In [4]:
import pandas as pd
import numpy as np
import torch
from transformers import BertModel, BertTokenizer
from sklearn.neighbors import KNeighborsClassifier
from sklearn.model_selection import train_test_split
from sklearn.metrics import accuracy_score, classification_report
from sklearn.preprocessing import MinMaxScaler
import time
import joblib  # Import joblib for saving models
from google.colab import files

# Function to process data in batches
def extract_features_in_batches(descriptions, tokenizer, model, device, batch_size=32, max_len=128):
    features = []
    num_batches = len(descriptions) // batch_size + (1 if len(descriptions) % batch_size > 0 else 0)

    for i in range(num_batches):
        batch_descs = descriptions[i * batch_size: (i + 1) * batch_size]
        batch_features = extract_bert_features(batch_descs, tokenizer, model, device, max_len)
        features.extend(batch_features)

    return features

def extract_bert_features(texts, tokenizer, model, device, max_len=128):
    tokens = tokenizer(
        texts.tolist(),
        max_length=max_len,
        padding=True,
        truncation=True,
        return_tensors='pt'
    ).to(device)

    with torch.no_grad():
        outputs = model(**tokens)

    # Use [CLS] token hidden state as the sentence embedding
    cls_embeddings = outputs.last_hidden_state[:, 0, :].cpu().numpy()
    return cls_embeddings


In [5]:
# Load your dataset from runtime
print("Loading dataset...")
start_time = time.time()
df = pd.read_csv('/content/job_train.csv')  # Ensure the file is in the Colab runtime
print(f"Dataset loaded in {time.time() - start_time:.2f} seconds")

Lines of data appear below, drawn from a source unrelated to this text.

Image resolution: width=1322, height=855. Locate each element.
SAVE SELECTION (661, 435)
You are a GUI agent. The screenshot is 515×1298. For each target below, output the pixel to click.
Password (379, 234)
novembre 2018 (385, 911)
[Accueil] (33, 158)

# Check for missing values in 'description' column
print("Checking for missing values...")
print(df['description'].isnull().sum())

# Handle missing values in 'description' column
df['description'].fillna('missing', inplace=True)  # Option to fill NaN with 'missing'


Loading dataset...
Dataset loaded in 0.20 seconds
Checking for missing values...
1


In [6]:
# Split dataset into training and test sets (5% for test set)
print("Splitting dataset...")
start_time = time.time()
train_df, test_df = train_test_split(df, test_size=0.1, random_state=42)
print(f"Dataset split completed in {time.time() - start_time:.2f} seconds")


Splitting dataset...
Dataset split completed in 0.00 seconds


In [7]:
# Initialize the BertTokenizer and BERT model
print("Initializing BERT tokenizer and model...")
start_time = time.time()
tokenizer = BertTokenizer.from_pretrained('bert-base-uncased')
bert_model = BertModel.from_pretrained('bert-base-uncased')
bert_model.eval()  # Set BERT to evaluation mode
device = torch.device('cpu')  # Use CPU
bert_model = bert_model.to(device)
print(f"Tokenizer and model initialization completed in {time.time() - start_time:.2f} seconds")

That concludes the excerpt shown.